PAGE TEXT

This clarification only clarifies the position where the demand amount is paid in excess of the amount payable under this scheme. it does not clarify whether the demand amount already paid will be adjusted with the amount payable under this scheme or not. Whether an assessee is required to pay the full disputed tax under this scheme without any adjustment for the taxes already paid. It appears that the rules will clarify the position.
Nevertheless, such excess payment of taxes will be separately refunded to the assessee and that too without any interest.
Furthermore, no time limit is prescribed within which the amount will be refunded by the income tax department. In the absence of any interest liability, there may be a possibility of an indefinite delay in issuing the refund.
8. Ineligibility criteria modified:
[Amendment of section 9]
Certain cases are excluded from availing this scheme which is specified in section 9 of The Direct Tax Vivad se Vishwas Bill, 2020.
The amendment has modified two existing clauses of section 9 which are as follows-
(i) In search and seizure cases and the amount of tax dispute exceeds Rs. 5 crore. The limit of disputed tax of Rs 5 crore will be computed on a yearly basis.
(ii) Cases where notice of enhancement u/s 251 is issued, is removed from the list of ineligibility.
(ii) Cases where notice of enhancement u/s 251 is issued, is removed from the list of ineligibility.
Before the amendment: Prior to the amendment, search and seizure cases were ineligible to participate in the scheme. Such cases are now allowed if the disputed tax does not Rs. 5 crore. Above Rs. 5 crore cases are still ineligible to participate in the scheme.
Further, cases where the CIT(A) has issued and a notice of enhancement u/s 251 is issued on or before 31.01.2020 were excluded from this scheme. With the omission of this clause, these cases are now eligible to participate. In this case, the enhanced amount of tax is required to be paid along with the disputed tax.

DATASET ENTRIES
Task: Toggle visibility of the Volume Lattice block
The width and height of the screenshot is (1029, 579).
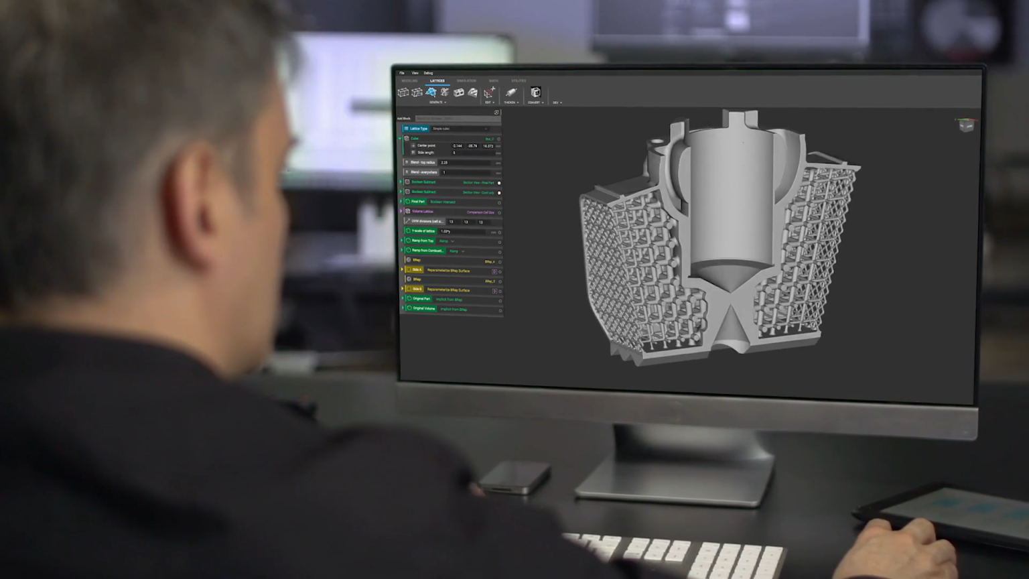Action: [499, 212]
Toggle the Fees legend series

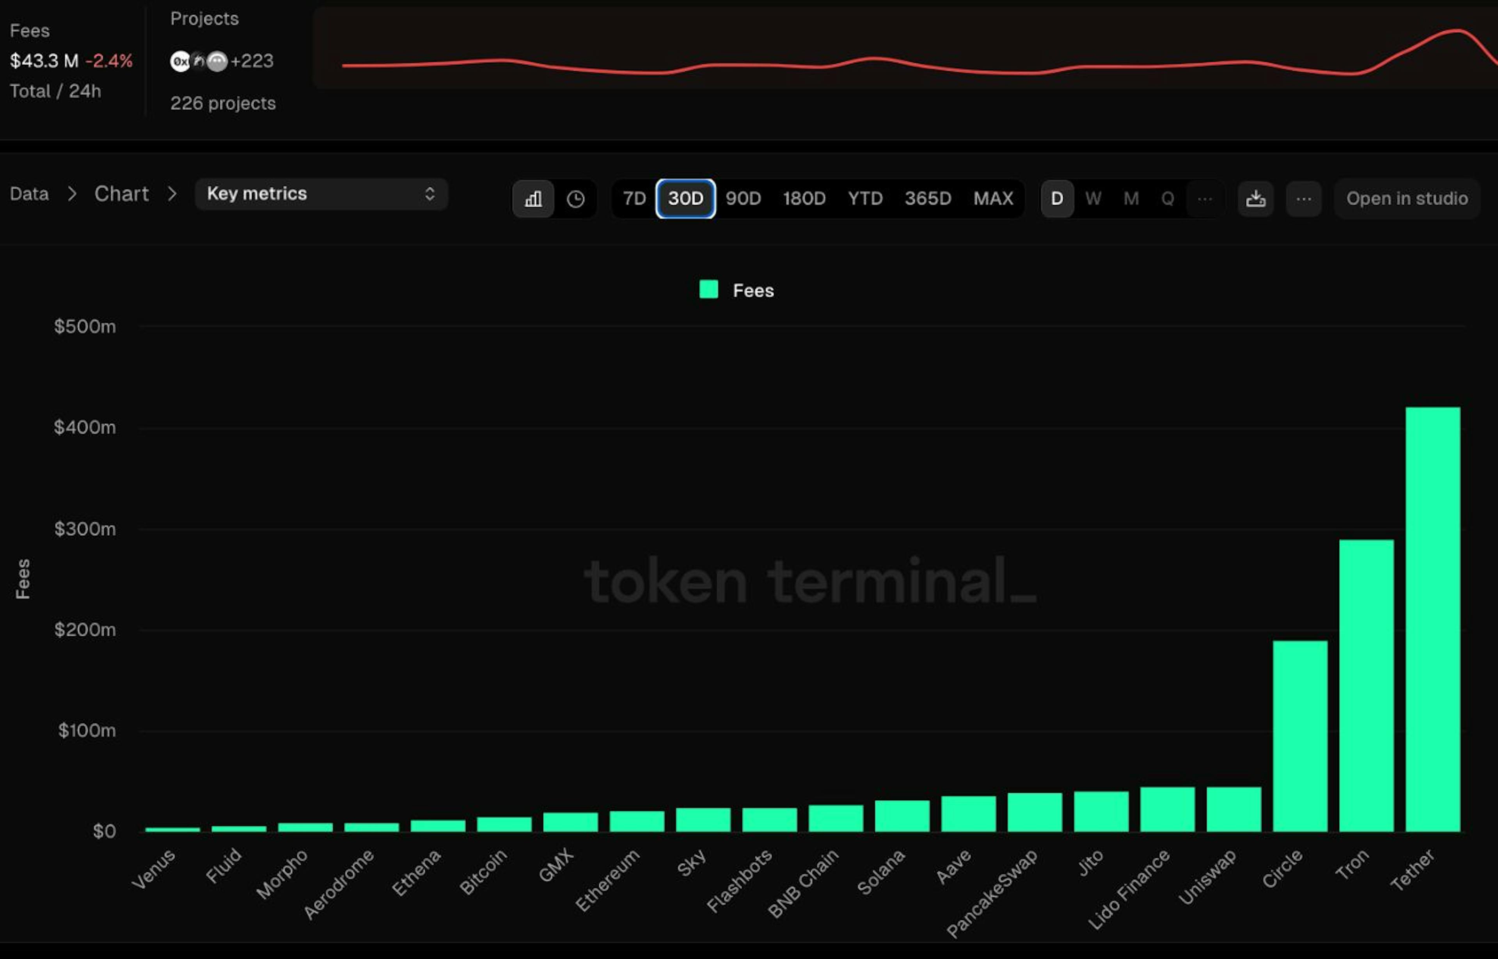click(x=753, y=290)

WRITTEN PROBLEM
Reproduce the Vivad se Vishwas text starting with "Before the amendment: Prior" and going on through "still ineligible to participate in the scheme.", putting "not eligible" wherever "ineligible" appears.

EXERCISE OUTPUT
Before the amendment: Prior to the amendment, search and seizure cases were not eligible to participate in the scheme. Such cases are now allowed if the disputed tax does not Rs. 5 crore. Above Rs. 5 crore cases are still not eligible to participate in the scheme.